╭─ Records supplied

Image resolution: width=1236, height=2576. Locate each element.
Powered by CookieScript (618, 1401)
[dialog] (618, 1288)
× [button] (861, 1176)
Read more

╰─

> Work to complete:
All lines of the data above must be repeated exactly.

> Your response:
Image resolution: width=1236, height=2576. Locate each element.
Powered by CookieScript (618, 1401)
[dialog] (618, 1288)
× [button] (861, 1176)
Read more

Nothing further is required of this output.